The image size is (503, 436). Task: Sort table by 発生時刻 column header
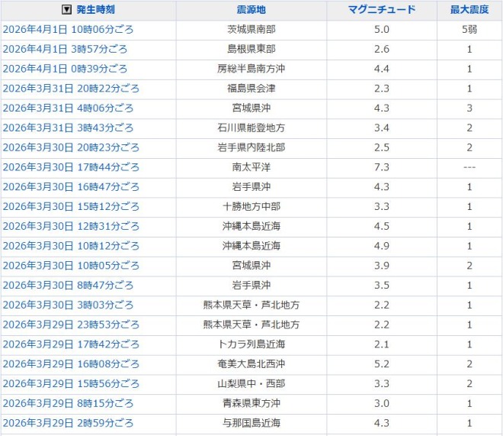tap(97, 10)
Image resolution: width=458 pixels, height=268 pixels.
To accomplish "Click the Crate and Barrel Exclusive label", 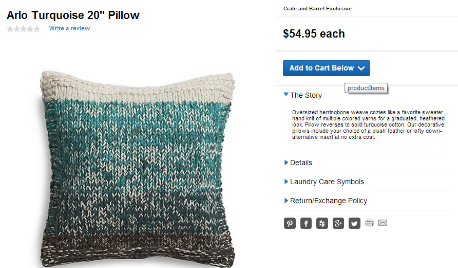I will (317, 9).
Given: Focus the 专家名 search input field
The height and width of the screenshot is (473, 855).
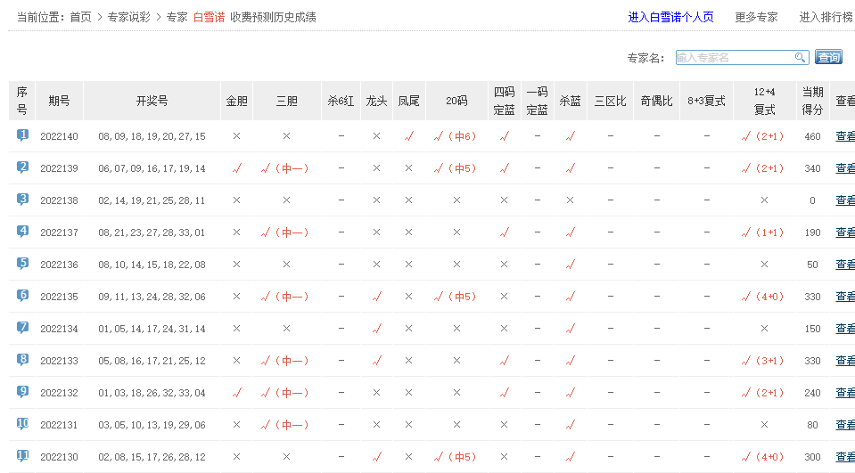Looking at the screenshot, I should coord(734,58).
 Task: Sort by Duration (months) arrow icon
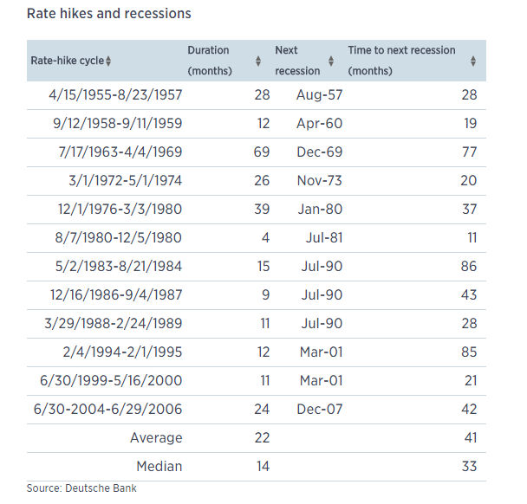[258, 61]
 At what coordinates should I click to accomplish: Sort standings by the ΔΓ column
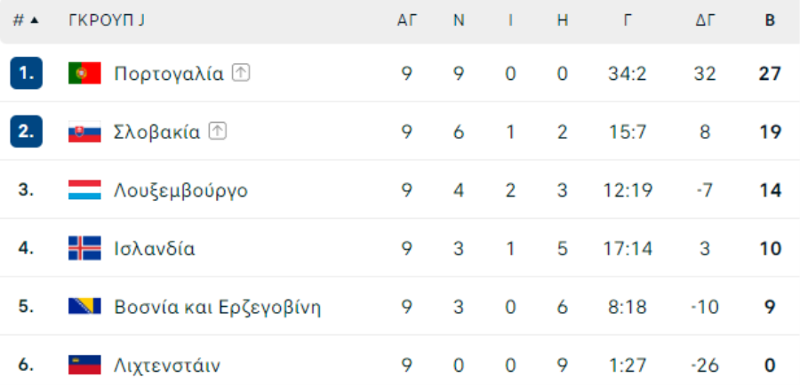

══════════

_ASSIGNED TASK_:
Verbatim output, no pictures: the line holding "Task: Sort by Duration (months) arrow icon" and all lines after it through the last line of the material, with nothing else.

_RESULT OF THIS EXERCISE_:
 Task: Sort by Duration (months) arrow icon
[258, 61]
 At what coordinates should I click to accomplish: Sort standings by the ΔΓ column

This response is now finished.